Bonnie
McCay is Board of Governors Distinguished Service Professor
at Rutgers the State University, where she also serves as Chair
of the Department of Human Ecology and Director of the Graduate
Certificate Program in Human Dimensions of Environmental Change. She
has written extensively on fisheries conservation, on the effects
of environmental and socio-economic change on coastal communities,
and more generally on legal, cultural, and economic parameters
of common-pool resource management.
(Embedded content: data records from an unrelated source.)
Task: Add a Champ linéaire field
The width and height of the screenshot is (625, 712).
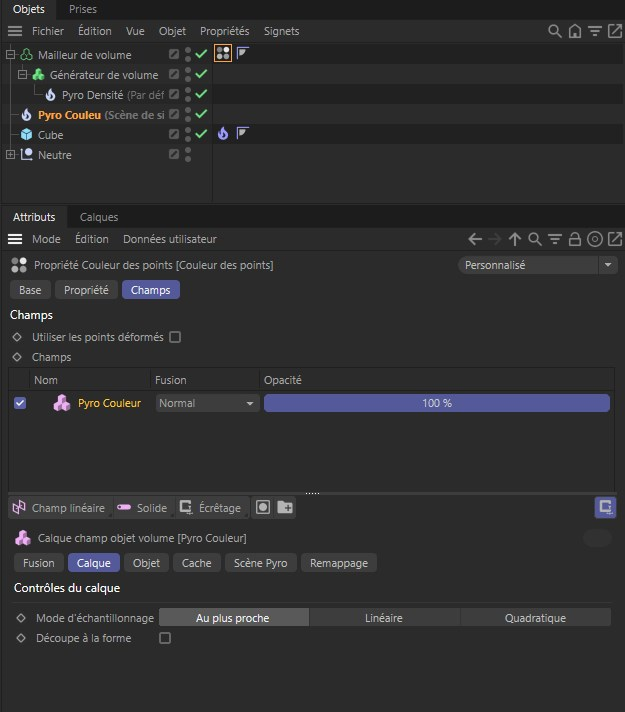Action: coord(58,508)
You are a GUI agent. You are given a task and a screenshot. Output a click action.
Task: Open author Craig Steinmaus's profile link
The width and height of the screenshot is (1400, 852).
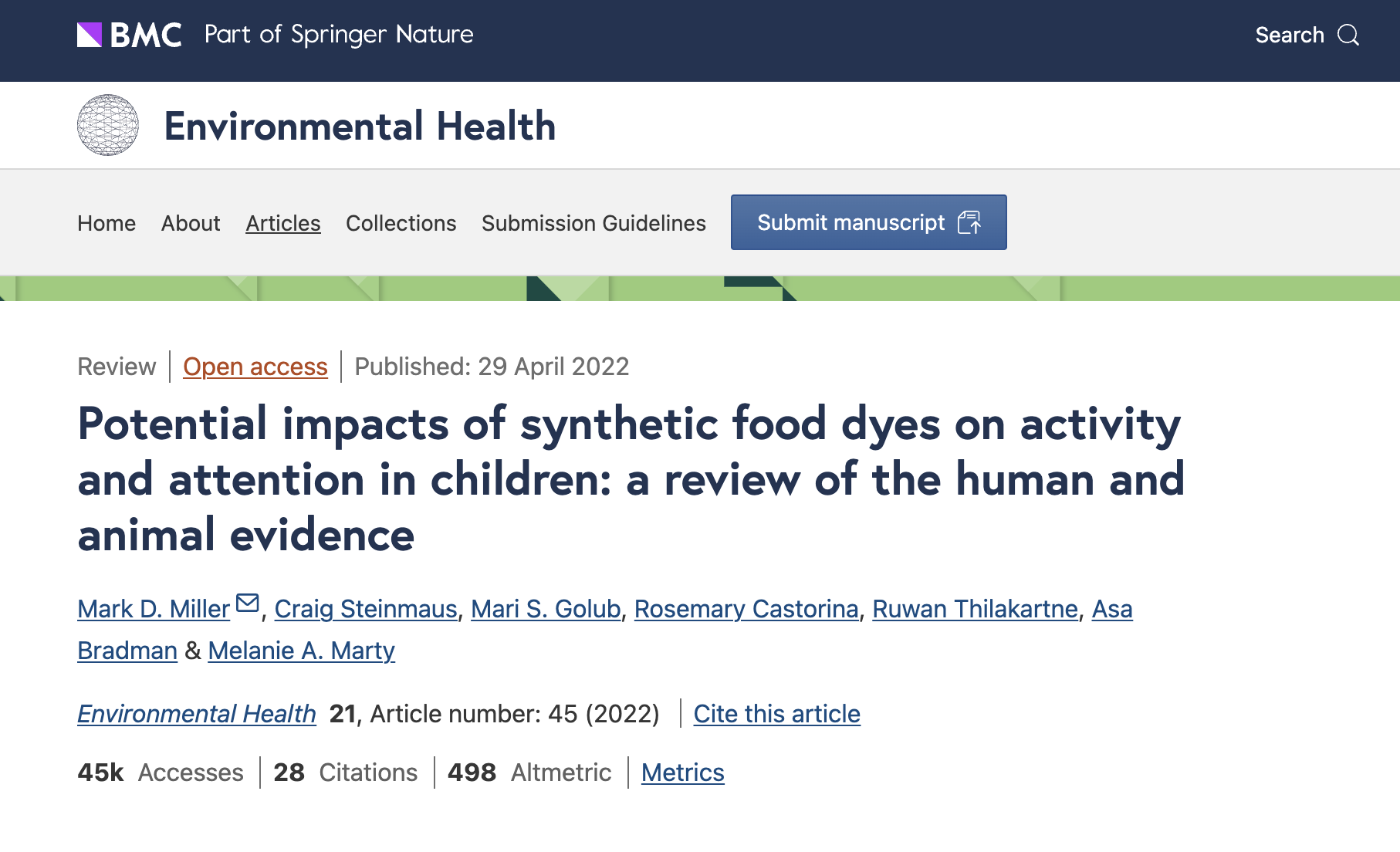tap(366, 609)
Books include The
Question of the Commons (1987, with J. Acheson), Community,
Market and State on the North Atlantic Rim: Challenges to Modernity
in the Fisheries (1998, with R. Apostle et al.), Oyster
Wars and the Public Trust (1998), and Enclosing the
Commons: Individual Transferable Quotas in a Nova Scotia Fishery (2003,
with R. Apostle and K. Mikalsen). She recently contributed
a chapter, "Emergence of Institutions for the Commons: Contexts,
Situations, and Events," to the book The Drama of the Commons (2002,
ed. T. Dietz et al.). She has a lifetime appointment
as National Associate of the National Research Council, National
Academy of Sciences, for her contributions to numerous NRC
committees concerned with marine fisheries conservation. She
has been president or chair of several international associations,
including the International Association for the Study of Common
Property and, most recently, the anthropology section of the
American Association for the Advancement of Science. Professor
McCay earned her B.A. in anthropology at Portland State University
in 1968 and a Ph.D in anthropology at Columbia University in
1976. She has been on the faculty at Rutgers University
since 1974 and has had visiting positions at the University
of California, Davis and Berkeley.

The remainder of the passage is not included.